● What is expected
Copy each line of the material below that includes the string "agent".

── Material for this task ──

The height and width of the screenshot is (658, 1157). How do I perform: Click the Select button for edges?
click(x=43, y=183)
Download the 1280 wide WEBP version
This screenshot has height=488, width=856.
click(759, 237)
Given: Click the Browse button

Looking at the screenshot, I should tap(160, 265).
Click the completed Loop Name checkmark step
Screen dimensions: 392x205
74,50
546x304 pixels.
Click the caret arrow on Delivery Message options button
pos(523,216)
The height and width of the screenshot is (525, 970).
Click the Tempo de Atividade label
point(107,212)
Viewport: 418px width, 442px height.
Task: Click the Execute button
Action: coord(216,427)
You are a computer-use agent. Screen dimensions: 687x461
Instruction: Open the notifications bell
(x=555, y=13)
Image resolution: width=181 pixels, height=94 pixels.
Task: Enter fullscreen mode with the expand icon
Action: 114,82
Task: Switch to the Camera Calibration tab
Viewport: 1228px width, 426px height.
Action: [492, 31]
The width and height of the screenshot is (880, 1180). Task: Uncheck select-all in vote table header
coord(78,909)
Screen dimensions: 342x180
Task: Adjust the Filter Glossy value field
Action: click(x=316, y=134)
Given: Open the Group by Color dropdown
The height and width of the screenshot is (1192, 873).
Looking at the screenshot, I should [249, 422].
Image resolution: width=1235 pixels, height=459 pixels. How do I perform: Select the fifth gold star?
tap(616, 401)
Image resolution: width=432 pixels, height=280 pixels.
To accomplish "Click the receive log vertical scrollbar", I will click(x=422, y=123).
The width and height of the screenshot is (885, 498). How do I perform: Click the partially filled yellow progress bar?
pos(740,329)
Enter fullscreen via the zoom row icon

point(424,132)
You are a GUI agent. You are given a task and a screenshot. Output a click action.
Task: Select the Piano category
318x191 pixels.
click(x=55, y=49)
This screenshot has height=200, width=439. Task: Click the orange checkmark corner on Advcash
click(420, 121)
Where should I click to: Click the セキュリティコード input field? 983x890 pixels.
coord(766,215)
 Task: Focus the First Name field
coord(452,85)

───

● Answer space
You are a computer-use agent. Screen dimensions: 687x461
You are a GUI agent. You are given a task and a screenshot. Output a click action.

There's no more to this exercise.